Description de l'exposition
Selon les scientifiques, si la calotte glaciaire du Groenland venait à fondre complètement, le niveau des océans pourrait s’élever de six mètres, ce qui affecterait largement les petits États insulaires. nibia pastrana santiago mobilise son corps pour entrer en relation avec l’eau, envisagée comme un vecteur des réalités sociales, culturelles et environnementales de Porto Rico et des Caraïbes. À l’aide d’accessoires trouvés ou fabriqués, elle esquisse les contours d’un système où la privatisation, l’exploitation des terres et le néocolonialisme privent les communautés de l’accès à l’eau. Se déployant naturellement dans des environnements du quotidien – plages, piscines creusées, ports et autres lieux au bord de l’eau –, les œuvres de pastrana santiago transforment en résistance la paresse, l’immobilité et le refus de produire face à la contrainte temporelle incessante imposée par le capitalisme.
Suspendue dans le hall de l’Espace Quatre Cents, une banderole porte l’inscription YOUR ISLAND HERE. Comme une banderole publicitaire traînée par un avion survolant une plage, on peut l’observer d’en bas. L’œuvre met ainsi l’accent sur le langage de la colonisation : le pouvoir des énoncés performatifs à transformer les lieux d’accès à l’eau.

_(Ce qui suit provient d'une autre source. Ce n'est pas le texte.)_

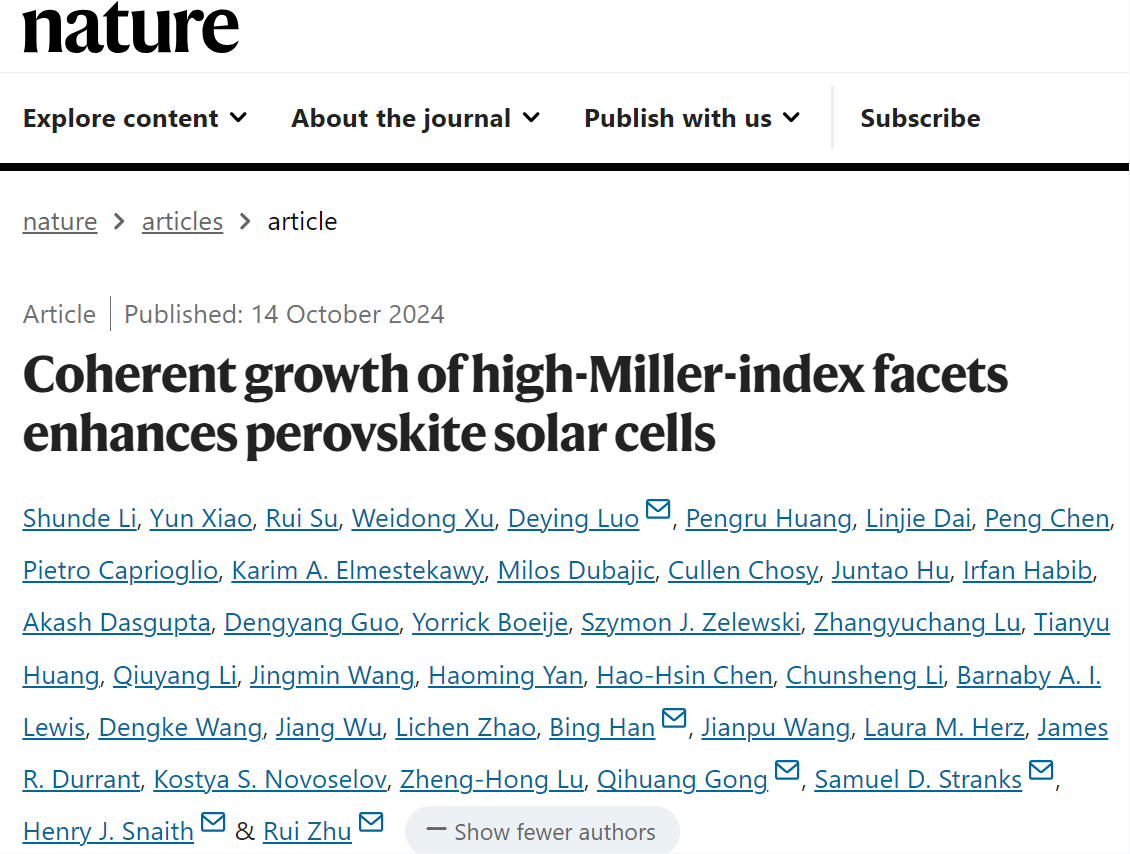The height and width of the screenshot is (854, 1130).
Task: Click envelope icon beside Bing Han
Action: click(674, 718)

Depuis le siècle dernier, les communautés côtières sont particulièrement vulnérables au changement climatique, avec l’élévation du niveau de la mer et l’intensification des tempêtes liées à la fonte des calottes polaires. Les gens qui vivent loin des côtes observent souvent la dévastation à distance, ce qui rend ses effets sur le corps humain moins tangibles.
Baliza (2023) montre pastrana santiago flottant librement dans une piscine bleu océan, tandis que, dans une chorégraphie hypnotique, elle se drape de deux banderoles portant les inscriptions « aquí había una isla » (ici se trouvait une île) et « your island here » (ici, votre île). Créée dans le cadre d’une résidence d’artiste à la Fondation Robert Rauschenberg à Captiva, en Floride, cette performance interroge les conceptions coloniales du territoire et la marchandisation de la terre et de l’eau telles qu’illustrées par le développement effréné d’hôtels et d’attractions touristiques en bord de mer. Ces banderoles, vues d’en haut – comme un message écrit dans le sable – ou d’en bas – comme une banderole publicitaire traînée par un avion survolant une plage –, mettent l’accent sur le langage de la colonisation : le pouvoir des énoncés performatifs à transformer les lieux d’accès à l’eau. Dans la vidéo, la ligne d’horizon est inversée, la surface apparaissant sous pastrana santiago plutôt qu’au-dessus d’elle. L’action traduit une certaine désorientation, un changement de paradigme et la réappropriation des images de cartes postales associées aux « vacances idéales à la plage ».